Use Arc to share fakes between the service and the test harness. The fake is wrapped in Arc, and the service receives its own Arc clone:

#![allow(unused)]
fn main() {
use std::sync::Arc;

pub struct TestApp {
    pub service: UserService,
    pub users: Arc<FakeUserRepository>,
    pub notifier: Arc<FakeNotifier>,
}

impl TestApp {
    pub fn new() -> Self {
        let users = Arc::new(FakeUserRepository::new());
        let notifier = Arc::new(FakeNotifier::new());

        let service = UserService::new(
            Arc::clone(&users) as Arc<dyn UserRepository>,
            Arc::clone(&notifier) as Arc<dyn Notifier>,
        );

        Self { service, users, notifier }
    }

    pub fn given_users_exist(&self, users: Vec<User>) {
        for user in users {
            self.users.save(&user).unwrap();
        }
    }
}
}

Usage:

#![allow(unused)]
fn main() {
#[test]
fn user_can_register_and_receive_welcome() {
    let app = TestApp::new();

    let user = app.service.register("alice@example.com".into(), "Alice".into()).unwrap();

    assert_eq!(user.email, "alice@example.com");
    assert_eq!(app.users.stored_users().len(), 1);
    assert!(app.notifier.was_notified(&user.id, "welcome"));
}
}

Testing HTTP APIs with axum-test

Use axum-test to test the full HTTP stack in-process — no TCP listener, no spawned server. Build the Router the same way production does, inject fakes.

#![allow(unused)]
fn main() {
use axum_test::TestServer;
use std::sync::Arc;

async fn create_test_server() -> TestServer {
    let users: Arc<dyn UserRepository> = Arc::new(FakeUserRepository::new());
    let notifier: Arc<dyn Notifier> = Arc::new(FakeNotifier::new());

    let app_state = AppState { users, notifier };
    TestServer::new(create_router(app_state)).unwrap()
}

#[tokio::test]
async fn register_returns_created_user() {
    let server = create_test_server().await;

    let response = server
        .post("/api/users")
        .json(&json!({ "email": "alice@example.com", "name": "Alice" }))
        .await;

    response.assert_status(StatusCode::CREATED);
    let body: User = response.json();
    assert_eq!(body.email, "alice@example.com");
}
}

This is a medium test — exercises real HTTP routing, middleware, extraction, and serialization, but stays in-process with faked dependencies.
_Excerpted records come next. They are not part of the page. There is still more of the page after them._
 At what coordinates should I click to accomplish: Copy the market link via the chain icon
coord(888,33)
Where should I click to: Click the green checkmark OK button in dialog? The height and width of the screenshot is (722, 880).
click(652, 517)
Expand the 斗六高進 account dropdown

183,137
For tests that also need a real database, wire in an in-memory SQLite instead of fakes:

#![allow(unused)]
fn main() {
use diesel::sqlite::SqliteConnection;
use diesel::Connection;
use diesel_migrations::{embed_migrations, EmbeddedMigrations, MigrationHarness};

const MIGRATIONS: EmbeddedMigrations = embed_migrations!();

async fn create_test_server_with_db() -> TestServer {
    let mut conn = SqliteConnection::establish(":memory:").unwrap();
    conn.run_pending_migrations(MIGRATIONS).unwrap();

    let users: Arc<dyn UserRepository> = Arc::new(SqliteUserRepository::new(conn));
    let notifier: Arc<dyn Notifier> = Arc::new(FakeNotifier::new());

    let app_state = AppState { users, notifier };
    TestServer::new(create_router(app_state)).unwrap()
}
}

Async Test Considerations

  • If the domain is async, use #[tokio::test] for domain unit tests too — the domain is runtime-agnostic, but tests can pick any runtime.
  • Synchronous domain logic uses plain #[test] — don't wrap it in async unnecessarily.

For trait-as-interface patterns that make fakes possible, see the rust-architecture skill. For CI configuration and workspace-level tooling, see the rust-ci-tooling skill.